Tahanan Poltabes Padang Meninggal Dunia dengan Tangan Terborgol

Tahanan Poltabes Padang Meninggal Dunia dengan Tangan Terborgol

- detikNews
Rabu, 24 Feb 2010 16:33 WIB
Padang - Tahanan Poltabes Padang, Safruddin (60), meninggal dunia, Selasa (23/2/2009) malam di Rumah Sakit Dr. M Djamil Padang dalam keadaan tangan terborgol. Keluarga korban berniat menuntut Kapoltabes Padang secara hukum.

"Kami tidak terima ayah meninggalnya dengan cara seperti. Waktu ditahan pada 3 Februari lalu beliau tidak dalam keadaan sakit. Tapi, sekarang pulang dalam keadaan seperti itu," kata Yudi Surya Saputra, 25, anak Safruddin, kepada detikcom melalui telepon, Rabu (24/2/2009).

Dikatakan Yudi, korban saat ini sudah dimakamkan keluarga di kampung halamannya di Salido, Kabupaten Pesisir Selatan, Sumbar, Rabu (24/2/209).

SCROLL TO CONTINUE WITH CONTENT

"Kami curiga ayah mendapat perlakukan tidak wajar selama ditahan di Mapoltabes Padang. Sebab waktu memandikan jenazah ayah tadi pagi, kami melihat anggota tubuhnya memar-memar.

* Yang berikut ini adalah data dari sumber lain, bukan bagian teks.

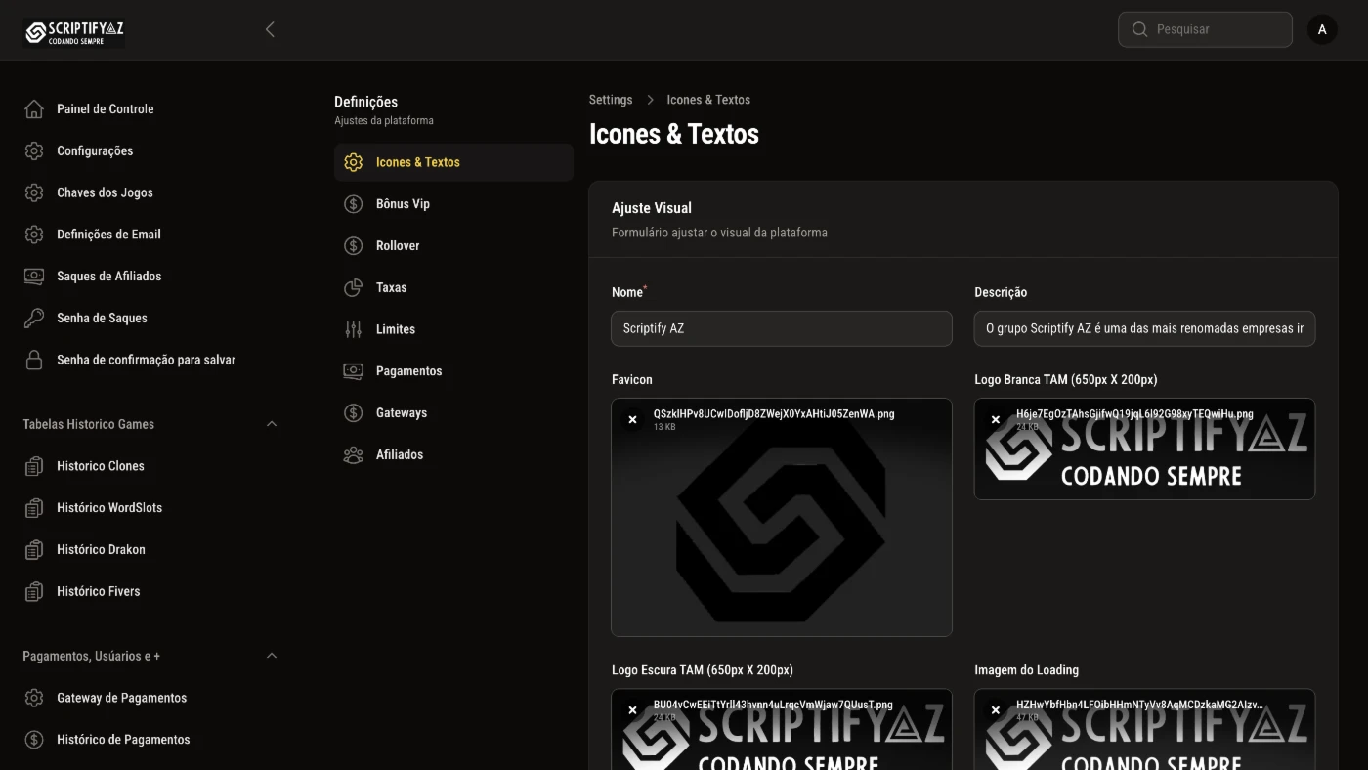The height and width of the screenshot is (770, 1368).
Task: Collapse the Tabelas Historico Games section
Action: [x=272, y=424]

Kuat dugaan kami beliau mendapat kekerasan ditahanan, kami akan persoalkan Poltabes Padang secara hukum," katanya.

Diceritakan Yudi, orang tuanya ditahan sejak Rabu (3/2/2009) setelah dijemput empat orang polisi ke rumahnya Jalan Kampung Nias 1 No 21 Padang sekitar pukul 16.00 WIB.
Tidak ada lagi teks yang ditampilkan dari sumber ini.